Extremely Fine. Of the greatest rarity; one of three specimens known, with only two in private hands, the present example being the finest known of the type.

The earliest surviving literary reference to the Chimaera is found in Homer's Iliad, where the monster is described as "a thing of immortal make, lion-fronted and snake behind, a goat in the middle, and snorting out the breath of the terrible flame of bright fire". In his Theogeny, Hesiod elaborates further on the mythology of the creature, casting it as an offspring of Echidna - half woman, half snake - who along with her mate Typhon was the mother of many of the most famous monsters of Greek myth, such as Orthrus, Cerberus, the Lernaean Hydra, the Sphinx, Skylla, and the Nemean lion. Appearing at an early stage in the repertory of the proto-Corinthian vase painters, the Chimaera provides us with some of the earliest identifiable mythological scenes in Greek art.

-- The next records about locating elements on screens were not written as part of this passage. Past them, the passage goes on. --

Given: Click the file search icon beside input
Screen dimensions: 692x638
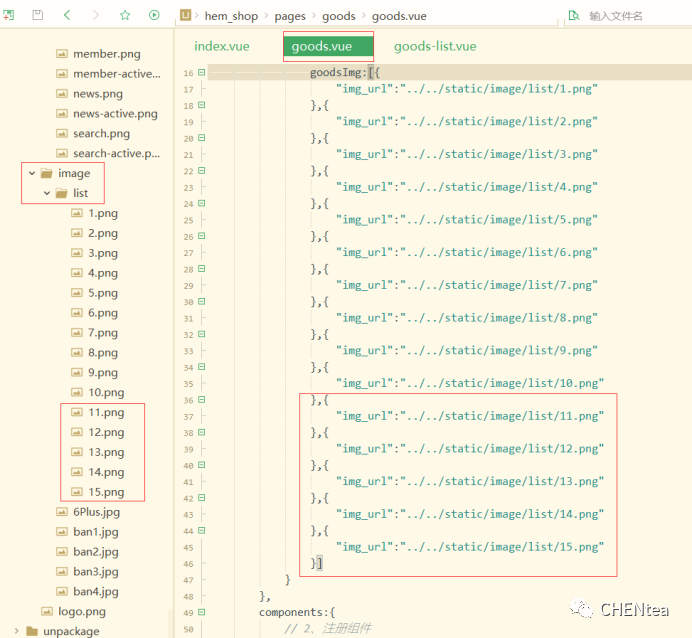Looking at the screenshot, I should point(573,16).
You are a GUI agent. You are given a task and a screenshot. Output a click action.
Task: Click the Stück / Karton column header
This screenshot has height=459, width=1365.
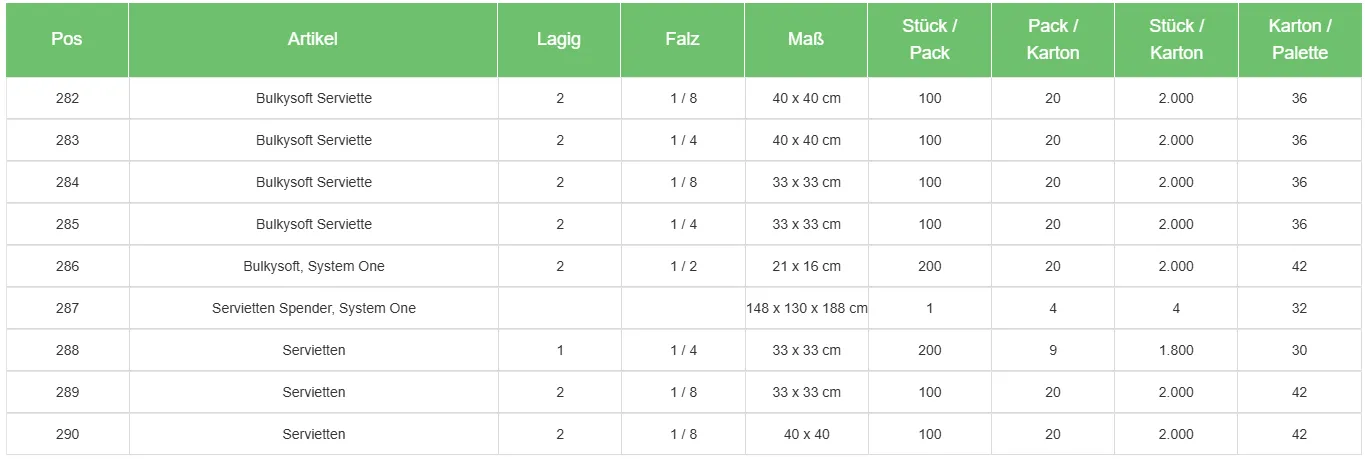click(x=1176, y=40)
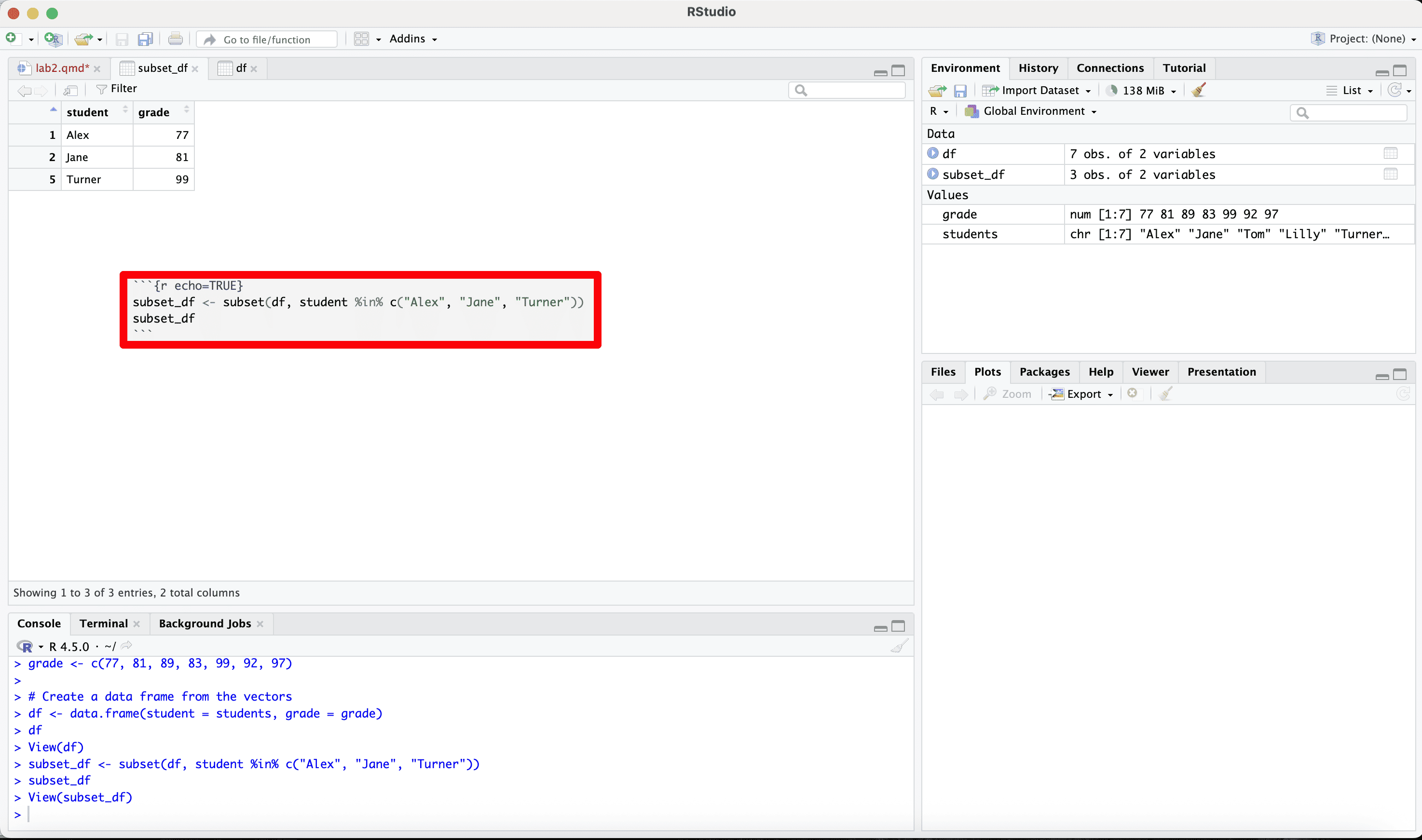Screen dimensions: 1422x840
Task: Open the Global Environment dropdown
Action: (1034, 111)
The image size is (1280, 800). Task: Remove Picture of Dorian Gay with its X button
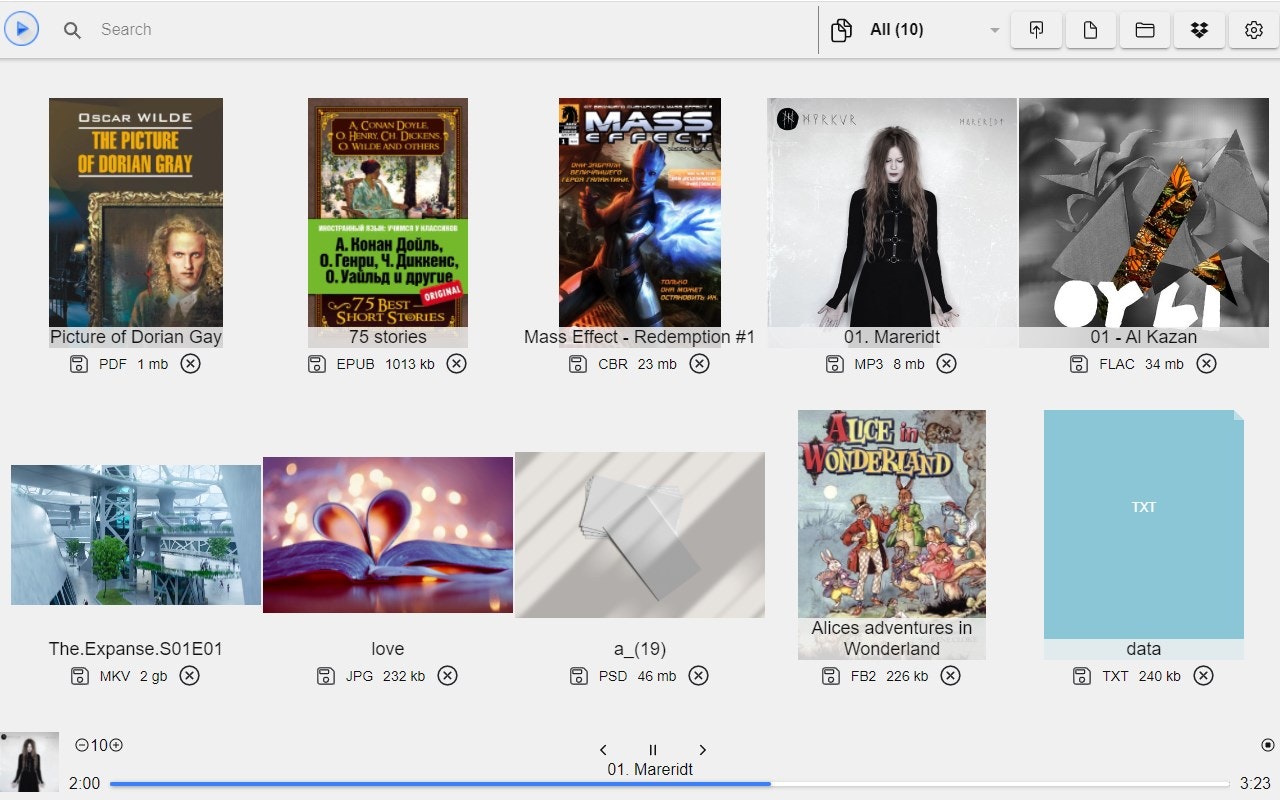coord(190,364)
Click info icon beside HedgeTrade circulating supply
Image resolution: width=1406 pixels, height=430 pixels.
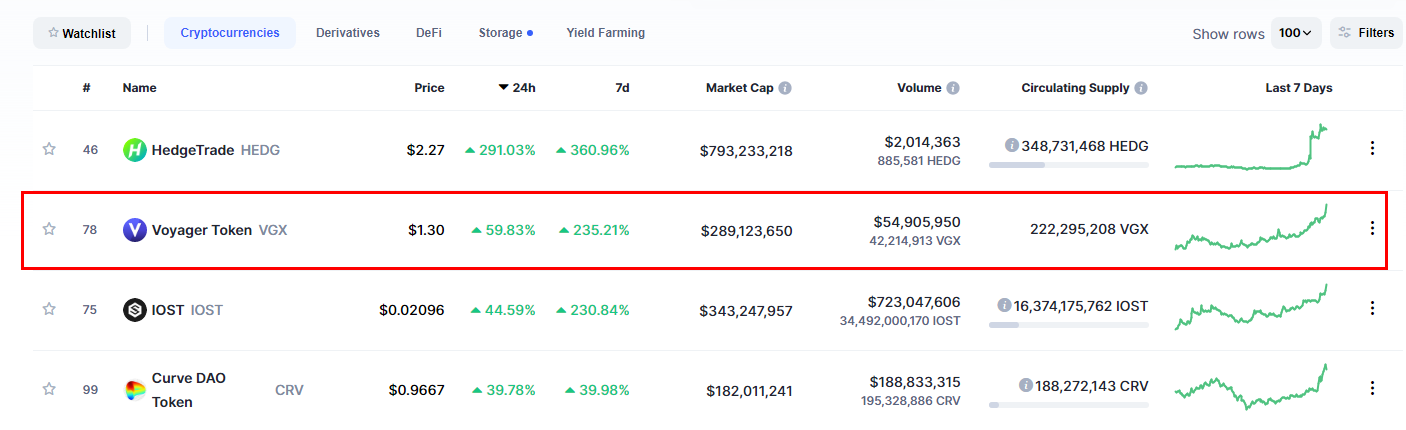[x=1012, y=146]
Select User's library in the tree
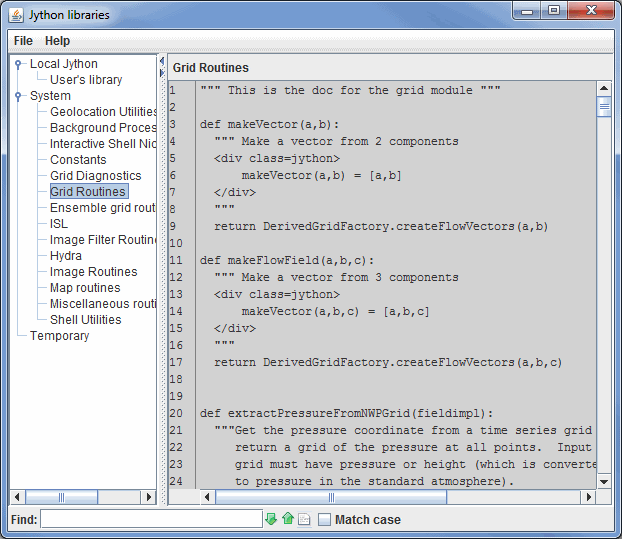622x539 pixels. [x=86, y=80]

Initially the depiction of the Chimaera varies from artist to artist, but became fixed around the 670s with the proliferation and distribution of its image on painted pottery. These variations have suggested to some, including Marilyn Low Schmitt ('Bellerophon and the Chimaera in Archaic Greek Art' American Journal of Archaeology 1966), the possibility of multiple autonomous traditions.

The depiction of the Chimaera on this extraordinary rarity has no relation to the type's later appearances on the coinage of Corinth or Sikyon, which were given as early suggestions by scholars for the possible origin of this coin. Other suggestions, including the possibility that the coin could have been struck at Zeleia, on account of this city having had a Lycian population, cannot be proven. Like so many early electrum coins, all that can be ascertained with a reasonable degree of certainty is that the type was produced somewhere in northwestern Asia Minor, and that it is probably related to the 'shield series' staters which feature a similar reverse double-punch.